(Collected data entries)

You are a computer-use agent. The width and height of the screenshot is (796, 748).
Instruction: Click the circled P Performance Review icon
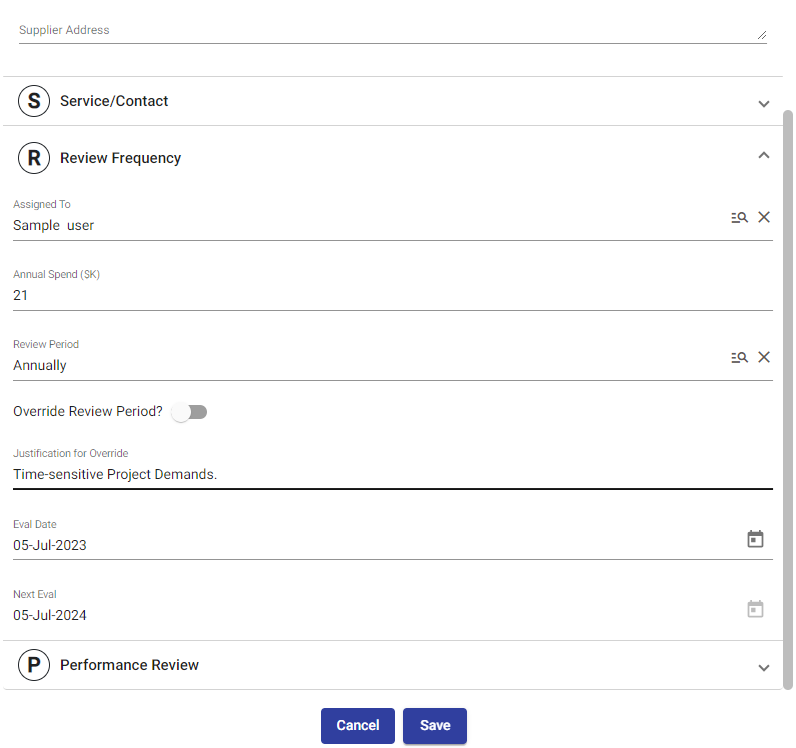pos(34,665)
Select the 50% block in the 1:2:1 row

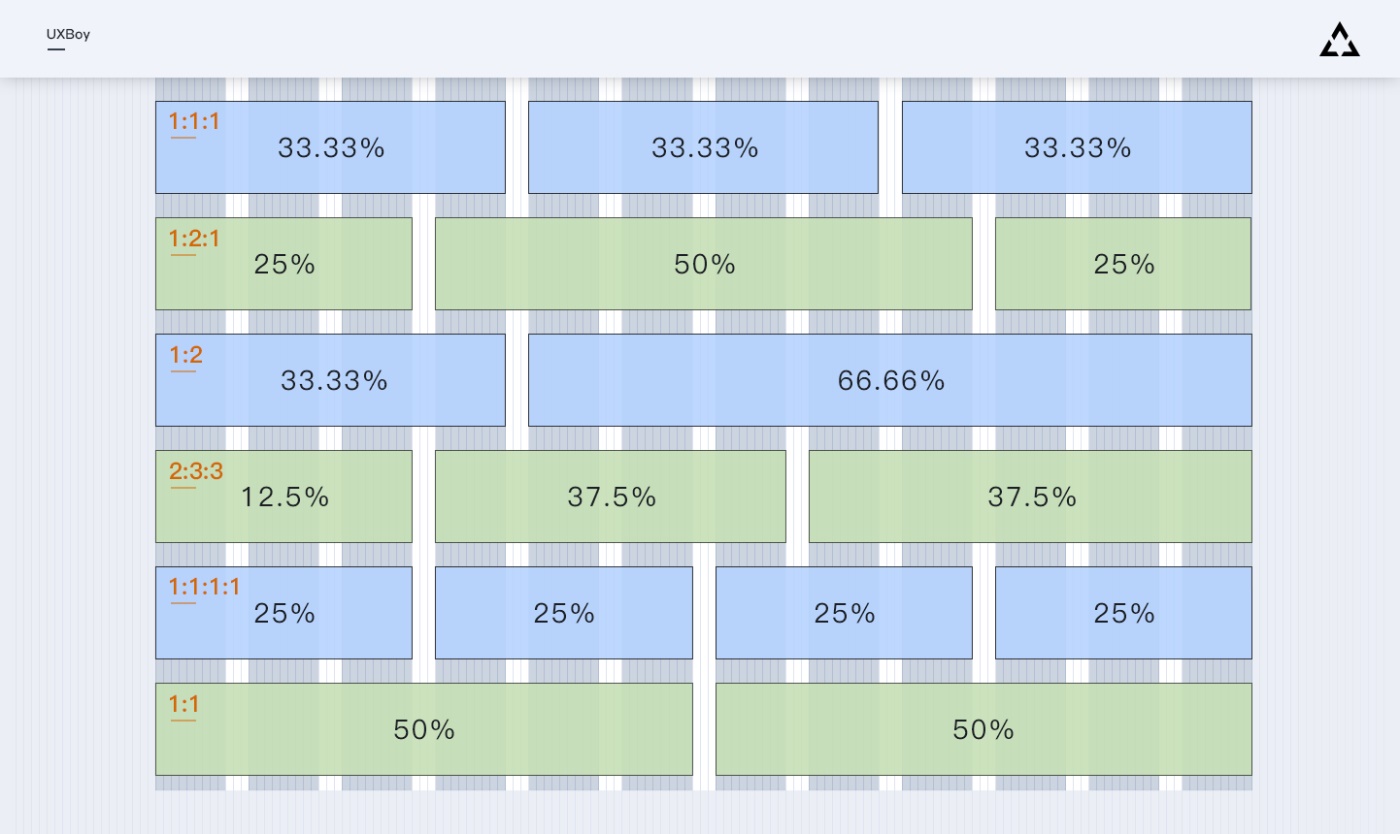pyautogui.click(x=704, y=264)
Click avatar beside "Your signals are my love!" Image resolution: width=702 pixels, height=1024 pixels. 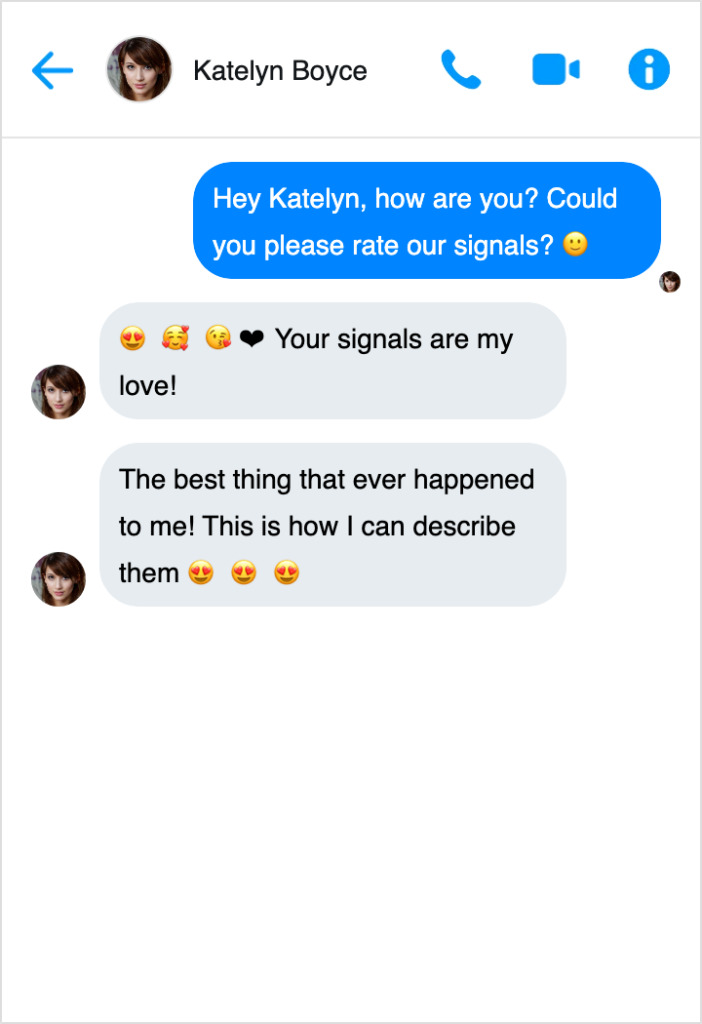pyautogui.click(x=58, y=391)
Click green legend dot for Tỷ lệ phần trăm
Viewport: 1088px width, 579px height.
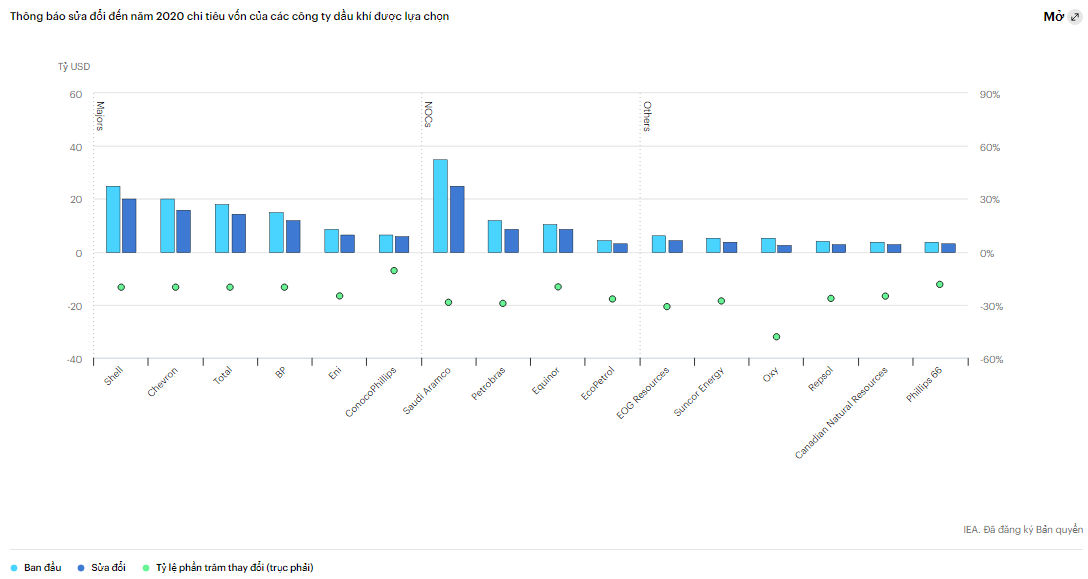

Task requirements » Starting at the line that contains "Click green legend dot for Tỷ lệ phần trăm", write out every line through the end of the entries above exactly, and omit the pictures.

Reply to the task »
Click green legend dot for Tỷ lệ phần trăm
Viewport: 1088px width, 579px height.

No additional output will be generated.